Figure: Pooling multiple physical storage devices to create a virtual LUN
So when you hear the term storage virtualization, most people will be referring to the ability to pool different storage resources together, and then be able to create LUNS for servers from the pool. This is a bit different than just providing RAID functionality in a single storage array, and why RAID should not be marketed as storage virtualization, even though the technical term actually fits.
Virtual pools of storage can also be divided up by capabilities or cost. Once divided up, data can be moved around between the pools at any time, even while the applications are still running on the servers. The ability to move data at will provides a method to move data between higher cost production storage and lower cost backup or archive storage. By moving data between these “tiers” of storage as the data ages and becomes less relevant to the company, you are implementing a concept known as Information Lifecycle Management (ILM).
Some of the benefits of storage virtualization are:
You can view the entire SAN as one pool or many pools of storage independent of physical location of the actual storage devices
Storage virtualization masks the differences between heterogeneous devices
Simplifies provisioning, control, and management under a single interface.
You can centralize all storage volume management on the SAN through a single console
Dynamically allocate capacity to the applications that need it to any pool of storage based on the type of storage in the pool (This means you can put data where it’s supposed to be based on the cost of the disk in the pool)
Move data between any device in any pool while your applications are running
You can migrate data from older to newer storage at any time while the applications are running, with zero downtime.

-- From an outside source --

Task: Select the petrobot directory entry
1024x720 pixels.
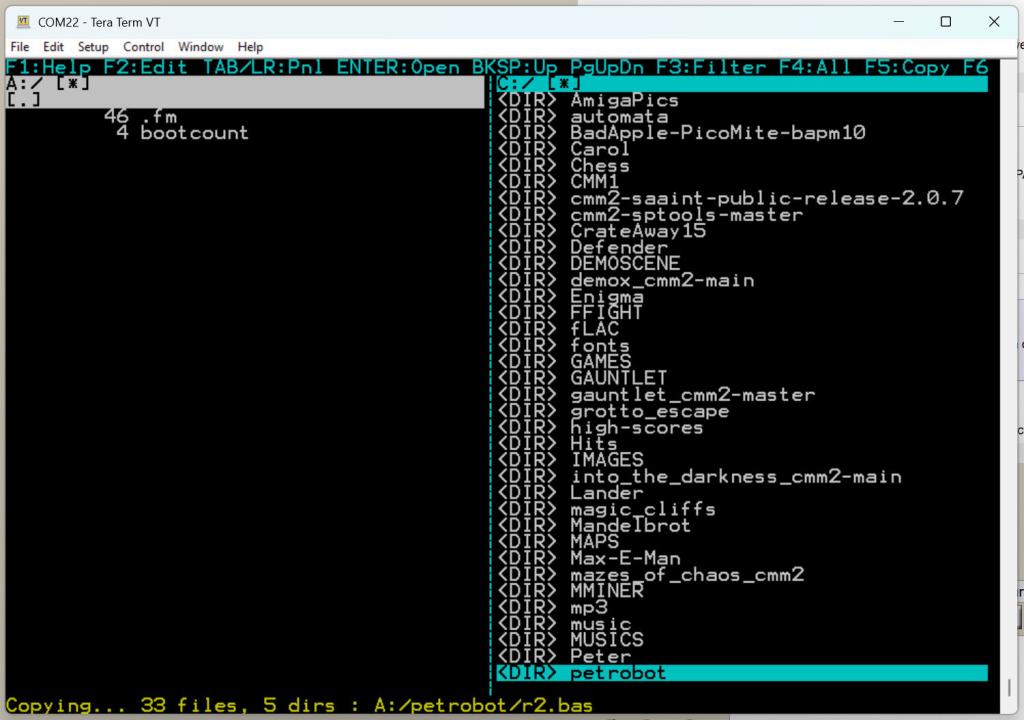Action: point(619,673)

You can move the intelligence for things like data replication into the virtual abstraction layer, which means you don’t have to buy array based replication solutions like SRDF, PPRC, TrueCopy, etc, which can save a lot of money
You can get better utilization of your storage through things like thin provisioning and added capacity on demand.
Some virtualization solutions also provide other cool features like data deduplication, data encryption, data compression, etc.
By using virtual tape solutions, you can eliminate all your physical tapes for backup, and use disks for all data recovery.
One of the main benefits of storage virtualization within the optimized model is the ability to use a single console to provision storage from multiple vendors. Instead of having to learn how to provision storage using the interface that comes with multiple array vendors, thus greatly simplifying dat to day operations.
Definition of a Virtual Disk
A virtual disk is the virtual representation of a single or pool of physical disks. A virtual disk represents block based storage from the underlying abstracted physical devices.
You can create a virtual disk in two ways:
1) You can create a virtual disk by directly mapping a physical disk through the virtual abstraction layer and presenting it as a virtual disk.
2) You can create a virtual disk by combining multiple physical disks into an extent pool, and then mapping out a virtual disk from the underlying pool of storage.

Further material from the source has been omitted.